この数値が1.0であれば、消費したエネルギーと同じだけ暖房(冷房)できた ことになります。灯油式やガス式では、どんなに頑張ってもCOP値は『1』となります。

最近のエアコンは、COPが4前後、中には6を超えるものもあって、エアコンのみならず、寒冷地用のエコキュート(ヒートポンプ給湯)もCOP値が4を越える様になってきたので、私は最近になって 、ようやくエコキュートの導入を増やしているのです。

以前のCOP値2程度では、導入コストを考えると余計悪い位でしたので(^-^; やはりこれまでは灯油式に軍配が挙がっていた訳です、

余計悪い?そう、このCOPと言う数字にも一つマジックがあります。

エアコンのCOPは消費した電力に対する比で その電気を発電するのに使ったエネルギーとの比では無いのです。ですからこの値を燃焼式の暖房器具の効率と直接比較するのは不公平。
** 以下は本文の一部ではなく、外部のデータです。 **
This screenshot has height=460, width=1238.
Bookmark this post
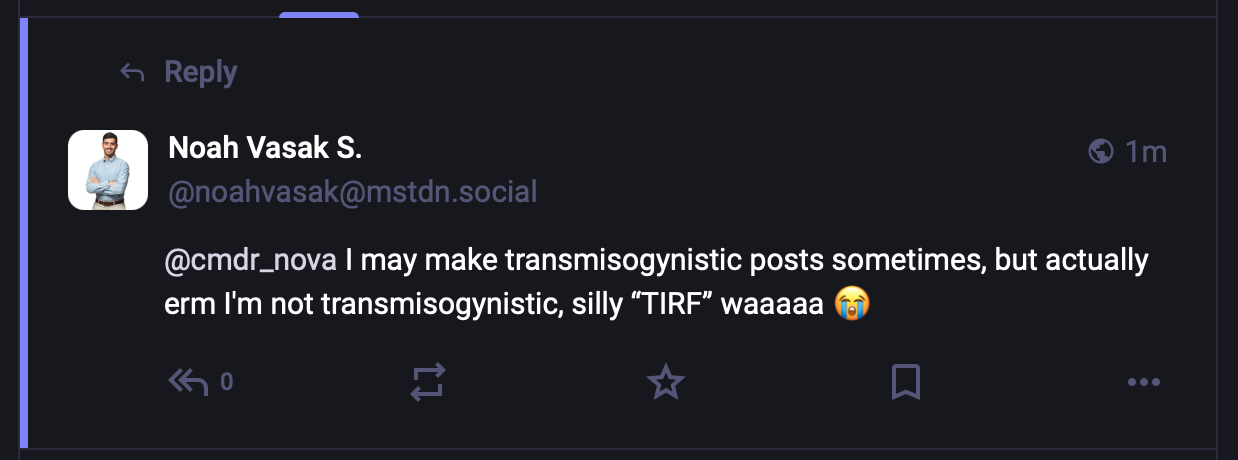pyautogui.click(x=905, y=381)
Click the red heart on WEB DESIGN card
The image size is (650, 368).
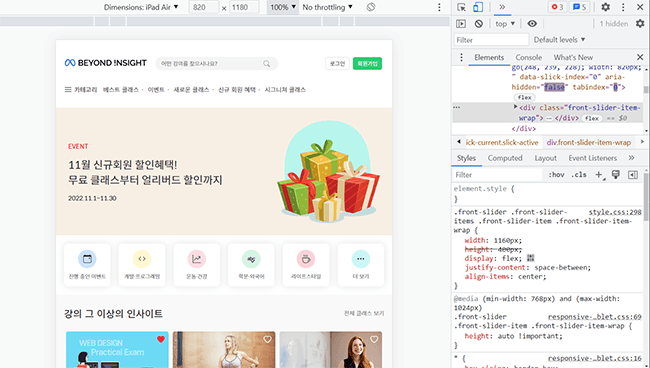(161, 339)
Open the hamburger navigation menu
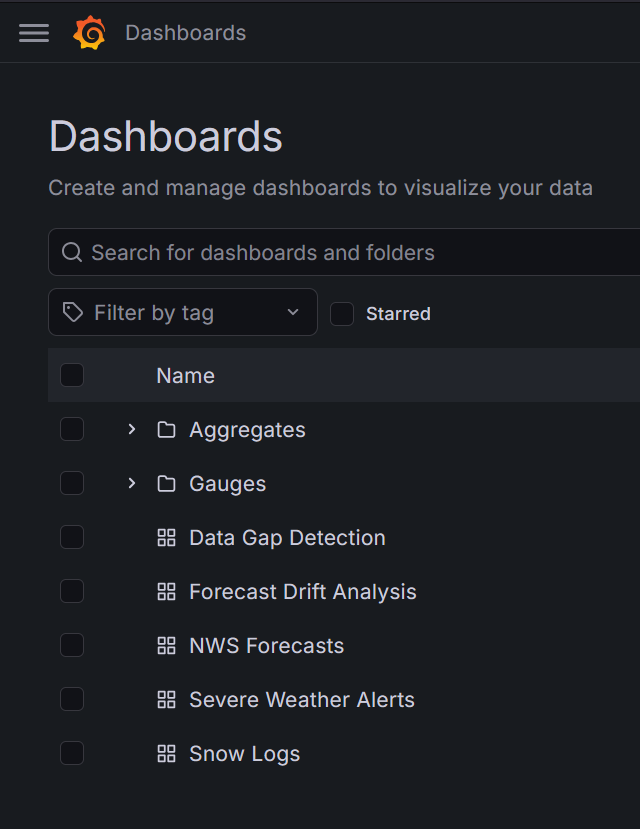 (33, 32)
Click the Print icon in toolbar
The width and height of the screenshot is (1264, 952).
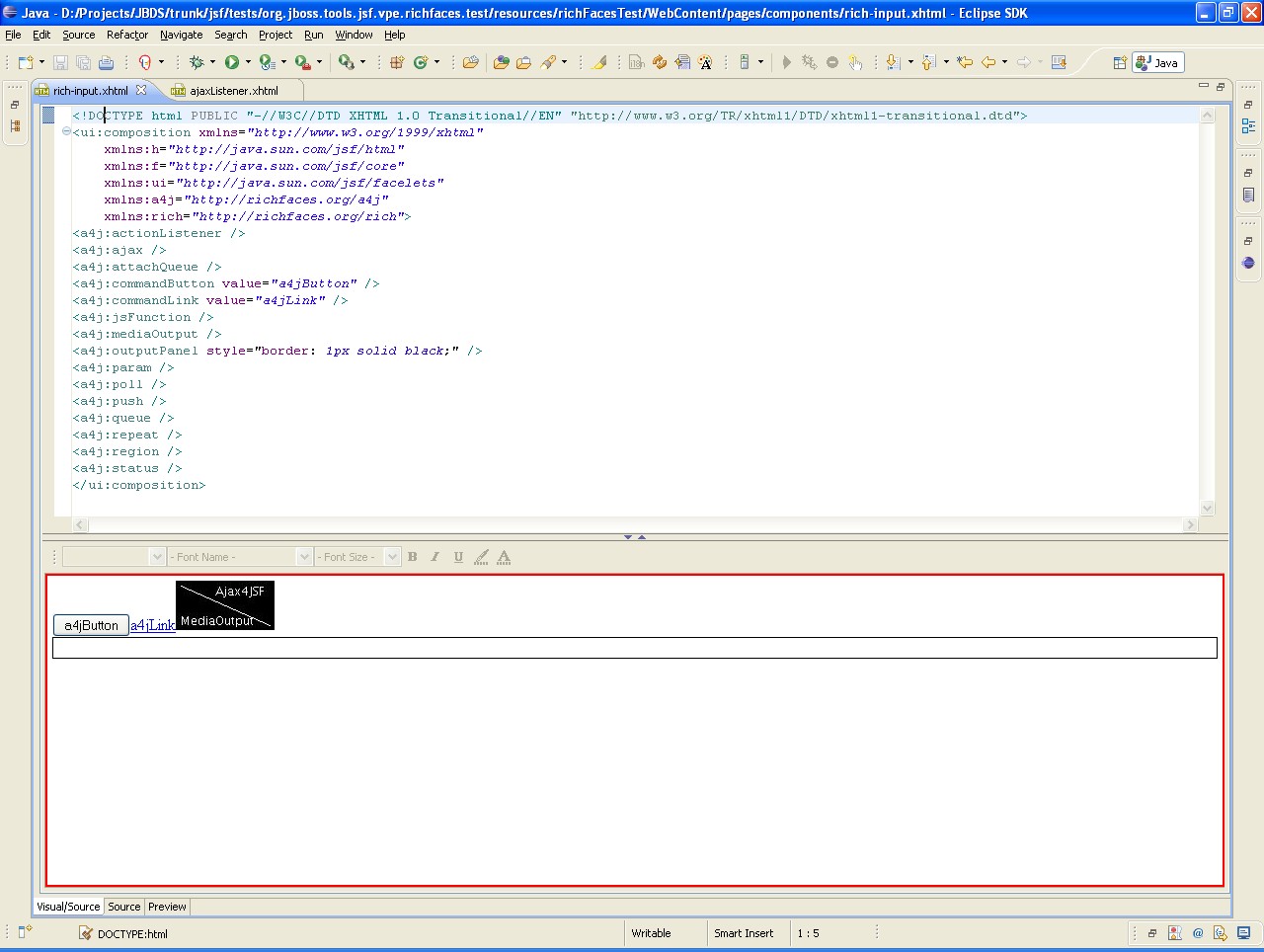tap(106, 62)
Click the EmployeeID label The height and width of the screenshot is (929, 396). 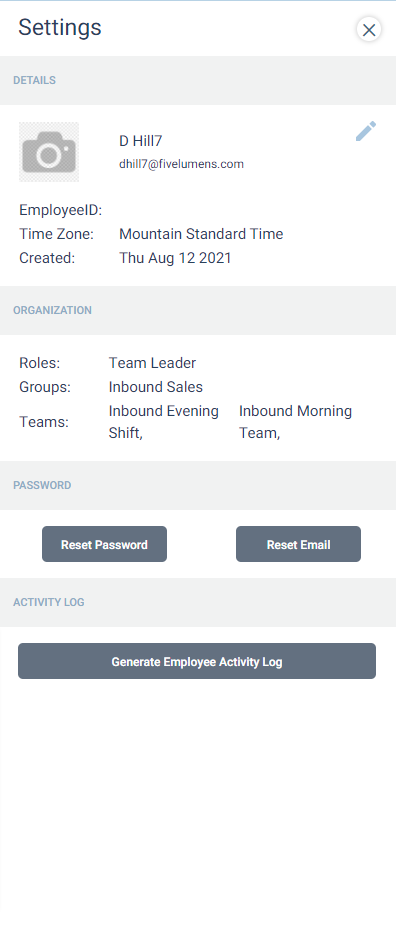pyautogui.click(x=60, y=210)
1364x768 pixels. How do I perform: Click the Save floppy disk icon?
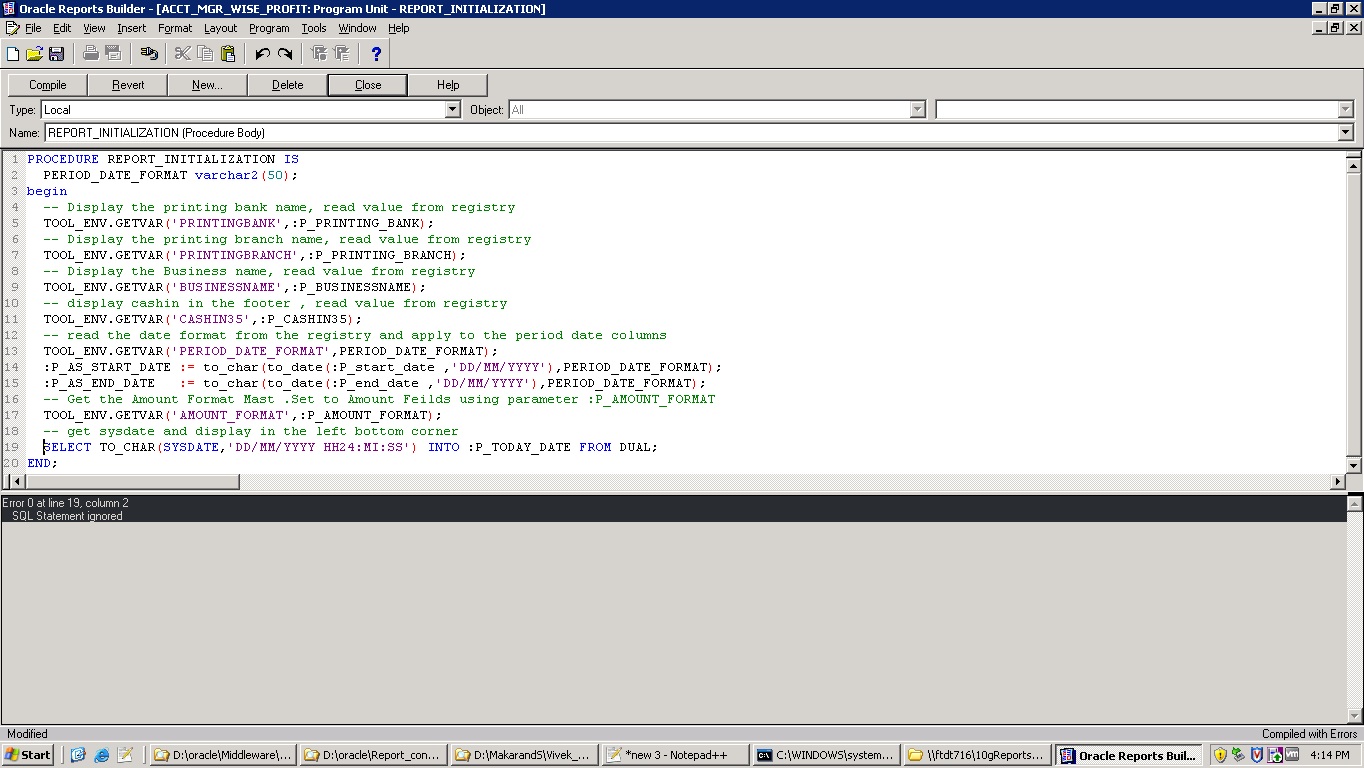[56, 54]
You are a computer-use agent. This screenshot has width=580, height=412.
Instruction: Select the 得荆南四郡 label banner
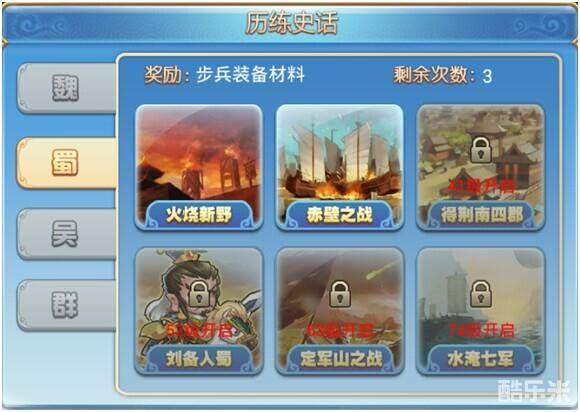coord(480,215)
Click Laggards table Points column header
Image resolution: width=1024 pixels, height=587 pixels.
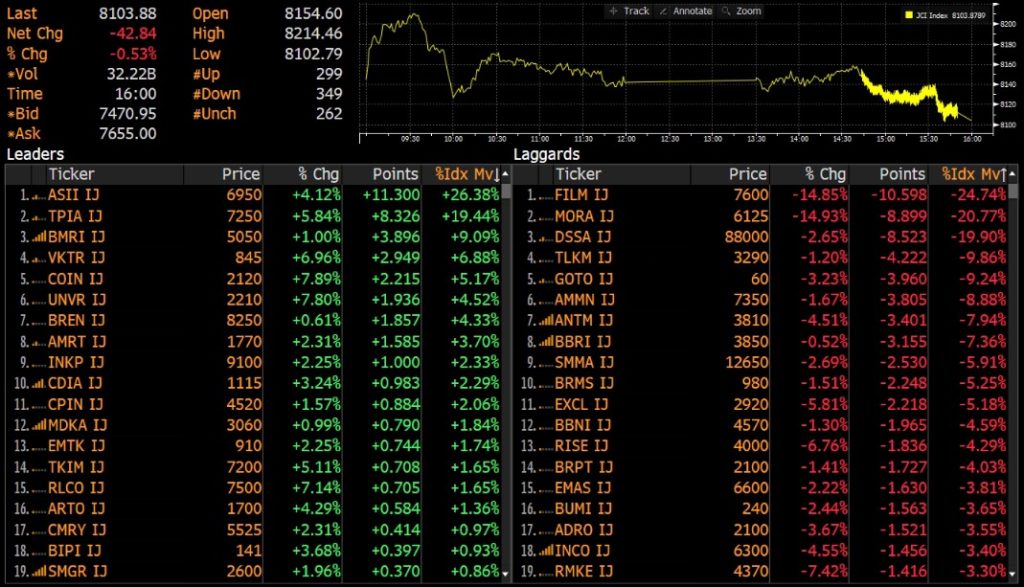[x=902, y=174]
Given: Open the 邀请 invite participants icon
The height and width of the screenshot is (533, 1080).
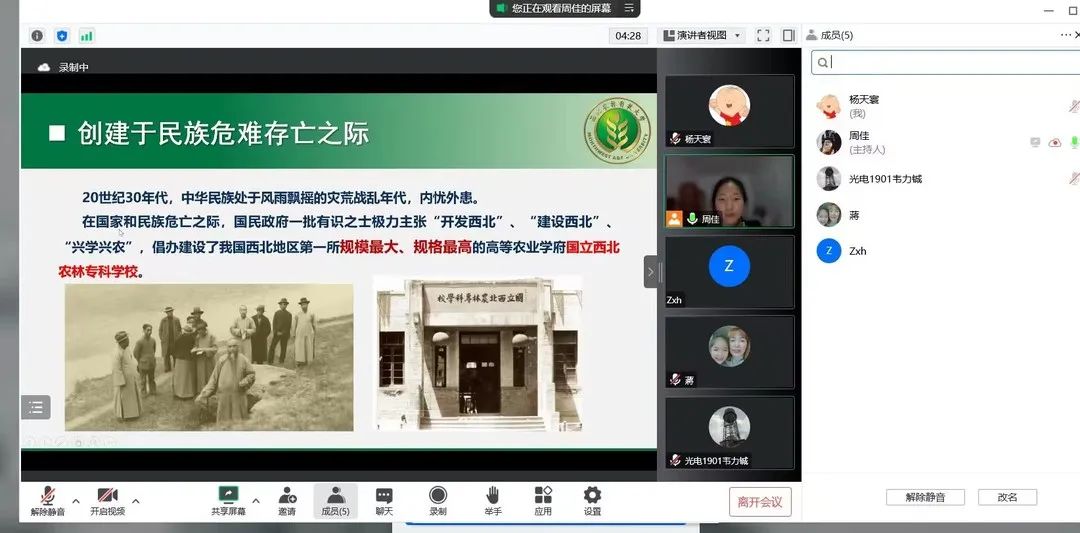Looking at the screenshot, I should click(287, 495).
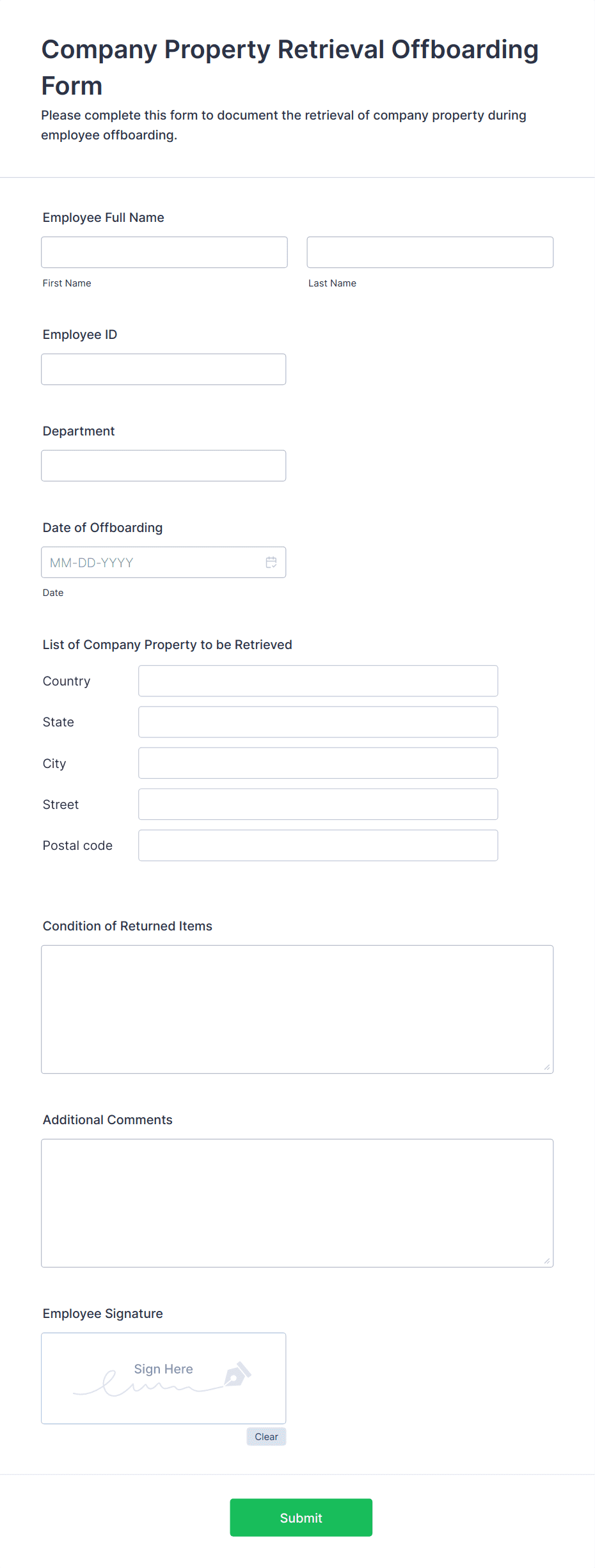The image size is (595, 1568).
Task: Open the calendar date picker icon
Action: pos(271,562)
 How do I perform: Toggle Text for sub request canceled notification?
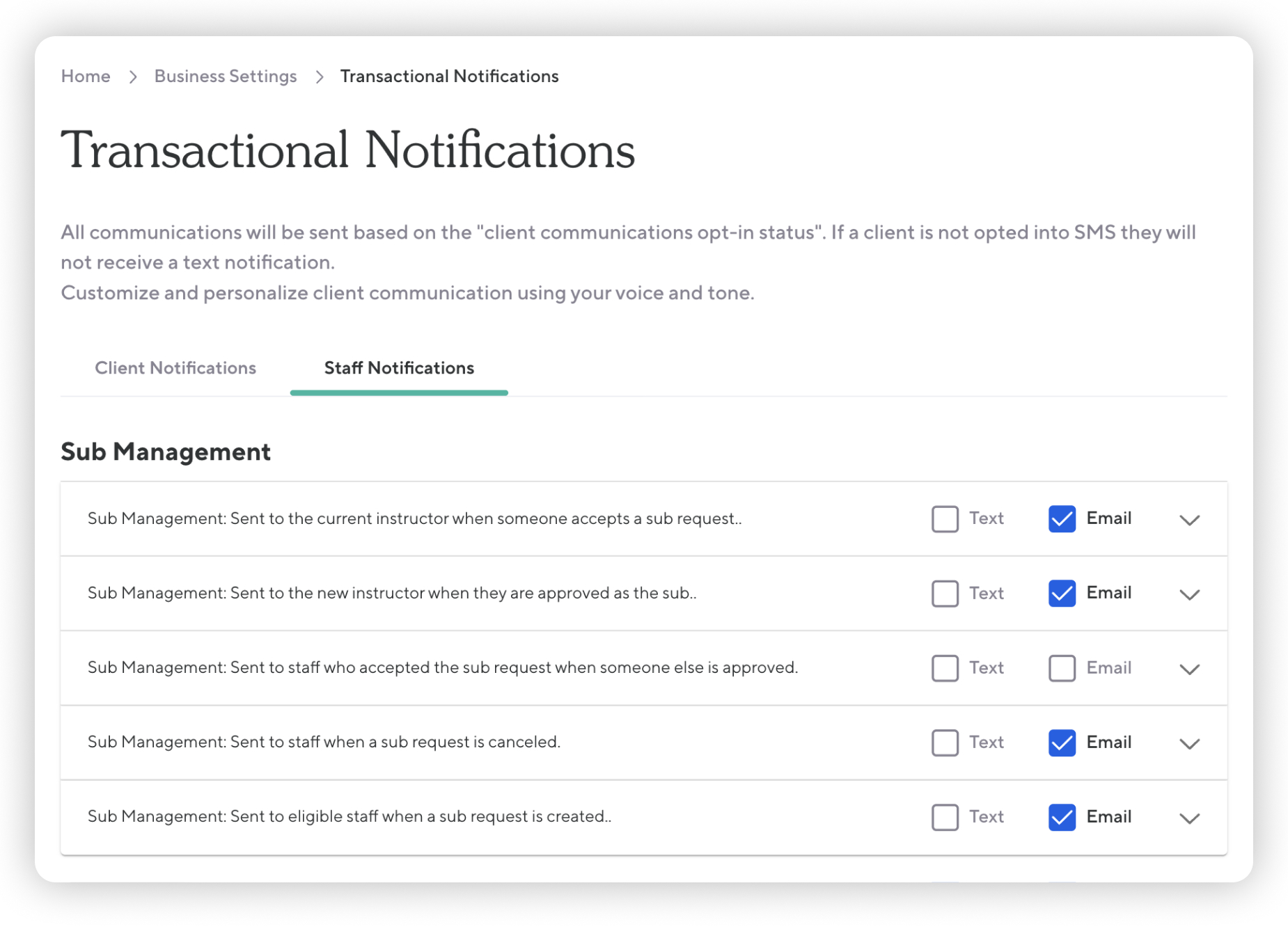945,743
たとえば中部電力の電気の場合、燃料の39.9%のエネルギーが電力になるそうで、この効率で、COP=4のヒートポンプを使った場合、最終的なエネルギー消費効率は、4x0.4≒1.6というわけです。給湯で言えば、エネルギー消費効率が 78〜86%の石油式給湯器に比べると、約2倍となるのです。それでも
送電ロス温水タンクの熱損失(コレ結構大きいのです)を含めて考えても、 COPが最低でも4、2以上は欲しい所。それで初めて、ヒートポンプというのは、効率が良いと言えるのです

もちろんCOP=6のヒートポンプを使えば、もっと効率はよくなる訳で、高効率である機種の登場が望まれます。そうなって来ると、石油式給湯器より格段に効率が良いことがわかりますよね。

解りますか?この様に機器類は、常に進化しているのです。ヘンな機能いっぱい付いた高い機種や、容量の大きなモノを選ぶより、そこそこ効率良いのを選んで、その機器の寿命が来た時に、また効率の良いモノに替えた方が良い と思われるのです。もちろんモノには寿命ってモノがありますから。

と言った感じで、オール電化は無条件に環境や財布に優しいのでは無く、ヒートポンプ と効率の良い機種によって、初めて環境に優しい方に傾くと言ったカラクリです。
(発電用の燃料と、ストーブの燃料が同じだと仮定した場合ですが)

またそれには、安い深夜電力の力も大きい訳で、原子力様々って所です。今後劣化ウランの廃棄については、動向を見守りたいって思っています。

また暖房については、外気温が氷点下近くなると、 極端に効率が落ちる為、その辺の開発が待たれます。ヒートポンプ使った裏技の暖房についてはまたの機会にでも。

採用する機種を選ぶのに、こんな視点もあるって話でした。